Provided records:
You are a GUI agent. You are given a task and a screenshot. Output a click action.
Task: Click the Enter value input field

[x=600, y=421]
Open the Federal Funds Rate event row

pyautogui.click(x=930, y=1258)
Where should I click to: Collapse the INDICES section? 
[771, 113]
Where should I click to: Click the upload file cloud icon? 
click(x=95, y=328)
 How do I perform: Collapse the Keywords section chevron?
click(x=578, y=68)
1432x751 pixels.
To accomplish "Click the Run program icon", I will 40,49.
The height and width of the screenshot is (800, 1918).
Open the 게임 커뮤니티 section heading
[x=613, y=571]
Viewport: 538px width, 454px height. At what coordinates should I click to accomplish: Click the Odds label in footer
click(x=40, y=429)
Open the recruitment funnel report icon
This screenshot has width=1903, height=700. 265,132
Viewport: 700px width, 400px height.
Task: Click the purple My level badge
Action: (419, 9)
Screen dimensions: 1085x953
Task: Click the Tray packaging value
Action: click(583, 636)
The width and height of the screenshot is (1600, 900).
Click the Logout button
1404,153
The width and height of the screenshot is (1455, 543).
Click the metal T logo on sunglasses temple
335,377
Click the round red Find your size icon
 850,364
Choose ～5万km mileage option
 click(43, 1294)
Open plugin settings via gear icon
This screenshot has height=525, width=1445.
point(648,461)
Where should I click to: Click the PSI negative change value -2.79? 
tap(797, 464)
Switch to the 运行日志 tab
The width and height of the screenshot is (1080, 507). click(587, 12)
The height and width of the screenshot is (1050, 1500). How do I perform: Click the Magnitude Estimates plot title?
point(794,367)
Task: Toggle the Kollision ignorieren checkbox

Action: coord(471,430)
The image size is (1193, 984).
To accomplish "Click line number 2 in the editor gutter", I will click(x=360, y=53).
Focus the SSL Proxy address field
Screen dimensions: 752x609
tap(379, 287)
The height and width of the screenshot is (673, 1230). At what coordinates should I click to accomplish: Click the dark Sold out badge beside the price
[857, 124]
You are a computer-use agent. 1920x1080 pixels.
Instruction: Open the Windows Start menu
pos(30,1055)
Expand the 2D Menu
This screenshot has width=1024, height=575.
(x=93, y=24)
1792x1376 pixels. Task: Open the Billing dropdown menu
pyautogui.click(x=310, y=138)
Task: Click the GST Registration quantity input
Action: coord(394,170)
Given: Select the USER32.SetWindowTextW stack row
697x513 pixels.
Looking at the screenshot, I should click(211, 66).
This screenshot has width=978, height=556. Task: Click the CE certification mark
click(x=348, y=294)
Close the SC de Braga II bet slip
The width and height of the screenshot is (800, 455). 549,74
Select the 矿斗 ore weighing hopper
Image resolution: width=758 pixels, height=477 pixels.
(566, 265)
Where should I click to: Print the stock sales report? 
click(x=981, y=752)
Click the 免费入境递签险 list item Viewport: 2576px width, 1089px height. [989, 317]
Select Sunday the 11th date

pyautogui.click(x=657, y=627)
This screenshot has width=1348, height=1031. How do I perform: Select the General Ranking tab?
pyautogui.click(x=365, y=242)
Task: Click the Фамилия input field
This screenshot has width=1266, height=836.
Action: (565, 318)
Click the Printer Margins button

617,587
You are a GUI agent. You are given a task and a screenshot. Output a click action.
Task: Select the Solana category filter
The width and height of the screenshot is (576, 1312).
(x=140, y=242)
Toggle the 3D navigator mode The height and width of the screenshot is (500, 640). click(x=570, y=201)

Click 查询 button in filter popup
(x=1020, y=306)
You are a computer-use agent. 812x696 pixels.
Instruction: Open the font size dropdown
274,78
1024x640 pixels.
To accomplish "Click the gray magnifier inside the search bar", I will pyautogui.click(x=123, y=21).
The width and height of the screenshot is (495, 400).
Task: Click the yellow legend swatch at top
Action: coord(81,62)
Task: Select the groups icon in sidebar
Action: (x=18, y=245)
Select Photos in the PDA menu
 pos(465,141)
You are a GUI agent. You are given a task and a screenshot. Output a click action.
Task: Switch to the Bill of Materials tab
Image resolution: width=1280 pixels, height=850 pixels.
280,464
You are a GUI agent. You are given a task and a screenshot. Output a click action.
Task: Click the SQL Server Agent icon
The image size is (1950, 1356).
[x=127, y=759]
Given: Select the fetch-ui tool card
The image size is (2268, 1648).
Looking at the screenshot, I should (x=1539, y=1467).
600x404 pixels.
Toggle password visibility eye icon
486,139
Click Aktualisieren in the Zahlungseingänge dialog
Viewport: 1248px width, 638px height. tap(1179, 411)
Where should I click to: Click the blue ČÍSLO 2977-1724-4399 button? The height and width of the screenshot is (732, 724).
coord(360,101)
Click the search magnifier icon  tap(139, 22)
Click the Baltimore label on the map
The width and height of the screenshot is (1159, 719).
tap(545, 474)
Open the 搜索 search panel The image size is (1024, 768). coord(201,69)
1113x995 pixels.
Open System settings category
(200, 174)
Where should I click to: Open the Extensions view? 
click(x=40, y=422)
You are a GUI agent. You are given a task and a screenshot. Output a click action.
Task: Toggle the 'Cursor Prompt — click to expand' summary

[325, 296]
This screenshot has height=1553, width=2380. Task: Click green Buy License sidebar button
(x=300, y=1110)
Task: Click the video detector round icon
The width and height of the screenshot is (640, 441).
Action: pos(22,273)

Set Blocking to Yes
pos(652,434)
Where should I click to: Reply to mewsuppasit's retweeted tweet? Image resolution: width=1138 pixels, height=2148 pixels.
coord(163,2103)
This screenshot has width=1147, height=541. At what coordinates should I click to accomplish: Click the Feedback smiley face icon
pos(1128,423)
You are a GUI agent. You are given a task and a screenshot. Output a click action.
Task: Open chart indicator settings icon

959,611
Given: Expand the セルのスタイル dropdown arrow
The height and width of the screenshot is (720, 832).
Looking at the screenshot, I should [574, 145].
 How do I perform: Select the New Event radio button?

Work required: Rename "Logout" to "Sign out" throughout all of the lines above, and leave everything else unchanged.

Answer to the task:
You are a GUI agent. You are given a task and a screenshot. Output a click action.
Task: Click the Enter value input field

[x=600, y=421]
Open the Federal Funds Rate event row

pyautogui.click(x=930, y=1258)
Where should I click to: Collapse the INDICES section? 
[771, 113]
Where should I click to: Click the upload file cloud icon? 
click(x=95, y=328)
 How do I perform: Collapse the Keywords section chevron?
click(x=578, y=68)
1432x751 pixels.
To accomplish "Click the Run program icon", I will 40,49.
The height and width of the screenshot is (800, 1918).
Open the 게임 커뮤니티 section heading
[x=613, y=571]
Viewport: 538px width, 454px height. At what coordinates should I click to accomplish: Click the Odds label in footer
click(x=40, y=429)
Open the recruitment funnel report icon
This screenshot has width=1903, height=700. 265,132
Viewport: 700px width, 400px height.
Task: Click the purple My level badge
Action: (419, 9)
Screen dimensions: 1085x953
Task: Click the Tray packaging value
Action: click(583, 636)
The width and height of the screenshot is (1600, 900).
Click the Sign out button
1404,153
The width and height of the screenshot is (1455, 543).
Click the metal T logo on sunglasses temple
335,377
Click the round red Find your size icon
 850,364
Choose ～5万km mileage option
 click(43, 1294)
Open plugin settings via gear icon
This screenshot has height=525, width=1445.
point(648,461)
Where should I click to: Click the PSI negative change value -2.79? 
tap(797, 464)
Switch to the 运行日志 tab
The width and height of the screenshot is (1080, 507). click(587, 12)
The height and width of the screenshot is (1050, 1500). How do I perform: Click the Magnitude Estimates plot title?
point(794,367)
Task: Toggle the Kollision ignorieren checkbox

Action: coord(471,430)
The image size is (1193, 984).
To accomplish "Click line number 2 in the editor gutter", I will click(x=360, y=53).
Focus the SSL Proxy address field
Screen dimensions: 752x609
tap(379, 287)
The height and width of the screenshot is (673, 1230). At what coordinates should I click to accomplish: Click the dark Sold out badge beside the price
[857, 124]
You are a computer-use agent. 1920x1080 pixels.
Instruction: Open the Windows Start menu
pos(30,1055)
Expand the 2D Menu
This screenshot has width=1024, height=575.
(x=93, y=24)
1792x1376 pixels. Task: Open the Billing dropdown menu
pyautogui.click(x=310, y=138)
Task: Click the GST Registration quantity input
Action: coord(394,170)
Given: Select the USER32.SetWindowTextW stack row
697x513 pixels.
Looking at the screenshot, I should click(211, 66).
This screenshot has width=978, height=556. Task: Click the CE certification mark
click(x=348, y=294)
Close the SC de Braga II bet slip
The width and height of the screenshot is (800, 455). 549,74
Select the 矿斗 ore weighing hopper
Image resolution: width=758 pixels, height=477 pixels.
(566, 265)
Where should I click to: Print the stock sales report? 
click(x=981, y=752)
Click the 免费入境递签险 list item Viewport: 2576px width, 1089px height. [989, 317]
Select Sunday the 11th date

pyautogui.click(x=657, y=627)
This screenshot has width=1348, height=1031. How do I perform: Select the General Ranking tab?
pyautogui.click(x=365, y=242)
Task: Click the Фамилия input field
This screenshot has width=1266, height=836.
Action: (565, 318)
Click the Printer Margins button

617,587
You are a GUI agent. You are given a task and a screenshot. Output a click action.
Task: Select the Solana category filter
The width and height of the screenshot is (576, 1312).
(x=140, y=242)
Toggle the 3D navigator mode The height and width of the screenshot is (500, 640). click(x=570, y=201)

Click 查询 button in filter popup
(x=1020, y=306)
You are a computer-use agent. 812x696 pixels.
Instruction: Open the font size dropdown
274,78
1024x640 pixels.
To accomplish "Click the gray magnifier inside the search bar", I will pyautogui.click(x=123, y=21).
The width and height of the screenshot is (495, 400).
Task: Click the yellow legend swatch at top
Action: coord(81,62)
Task: Select the groups icon in sidebar
Action: (x=18, y=245)
Select Photos in the PDA menu
 pos(465,141)
You are a GUI agent. You are given a task and a screenshot. Output a click action.
Task: Switch to the Bill of Materials tab
Image resolution: width=1280 pixels, height=850 pixels.
280,464
You are a GUI agent. You are given a task and a screenshot. Output a click action.
Task: Click the SQL Server Agent icon
The image size is (1950, 1356).
[x=127, y=759]
Given: Select the fetch-ui tool card
The image size is (2268, 1648).
Looking at the screenshot, I should (x=1539, y=1467).
600x404 pixels.
Toggle password visibility eye icon
486,139
Click Aktualisieren in the Zahlungseingänge dialog
Viewport: 1248px width, 638px height. tap(1179, 411)
Where should I click to: Click the blue ČÍSLO 2977-1724-4399 button? The height and width of the screenshot is (732, 724).
coord(360,101)
Click the search magnifier icon  tap(139, 22)
Click the Baltimore label on the map
The width and height of the screenshot is (1159, 719).
tap(545, 474)
Open the 搜索 search panel The image size is (1024, 768). coord(201,69)
1113x995 pixels.
Open System settings category
(200, 174)
Where should I click to: Open the Extensions view? 
click(x=40, y=422)
You are a GUI agent. You are given a task and a screenshot. Output a click action.
Task: Toggle the 'Cursor Prompt — click to expand' summary

[325, 296]
This screenshot has height=1553, width=2380. Task: Click green Buy License sidebar button
(x=300, y=1110)
Task: Click the video detector round icon
The width and height of the screenshot is (640, 441).
Action: pos(22,273)

Set Blocking to Yes
pos(652,434)
Where should I click to: Reply to mewsuppasit's retweeted tweet? Image resolution: width=1138 pixels, height=2148 pixels.
coord(163,2103)
This screenshot has width=1147, height=541. At what coordinates should I click to accomplish: Click the Feedback smiley face icon
pos(1128,423)
You are a GUI agent. You are given a task and a screenshot. Output a click action.
Task: Open chart indicator settings icon

959,611
Given: Expand the セルのスタイル dropdown arrow
The height and width of the screenshot is (720, 832).
Looking at the screenshot, I should [574, 145].
 How do I perform: Select the New Event radio button?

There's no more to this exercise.